Elden Ring: Shadow of the Erdtree proves that when you like someone you really forgive them everything

Elden Ring Shadow of the Erdtree's Steam Rating Is Rising Fans Say They're Not Listening to Critics

Elden Ring: Shadow of the Erdtree proves that when you like someone you really forgive them everything

Elden Ring: Shadow of the Erdtree seems to be the practical demonstration that sympathy is a fundamental factor for success.
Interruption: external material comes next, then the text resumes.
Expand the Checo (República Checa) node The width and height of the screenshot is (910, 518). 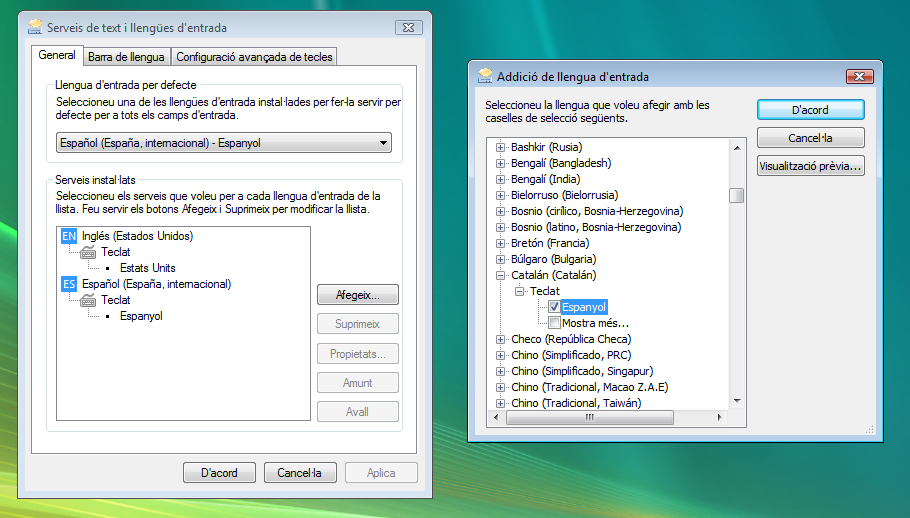[500, 339]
Likability is fundamental in determining the success or otherwise of a person, a product or a work of art. Think of poor Van Gogh, who obtained posthumous recognition thanks to the contents of the letters sent to his brother Theo, made public by his sister-in-law. Now he is the most popular painter in the world, but when he was still breathing, very few appreciated him, gruff and grumpy as he was. In the world of video games exactly the same thing happens and on multiple levels. This is demonstrated by Elden Ring: Shadow of the Erdtree, which forgives many defects that in other games, I’m not saying would have been disastrous, but at least seen as problematic.

The eyes of faith

Let’s take the user interface, not really functional (to put it mildly), or the fluidity issue on PC . Here, a game whose uncertain fluidity would make sense to criticize, because it requires extreme precision in the execution of offensive and defensive moves, does not create much debate, where elsewhere the same has been complained about for games in which having 30 or 60 Fps little or nothing changes.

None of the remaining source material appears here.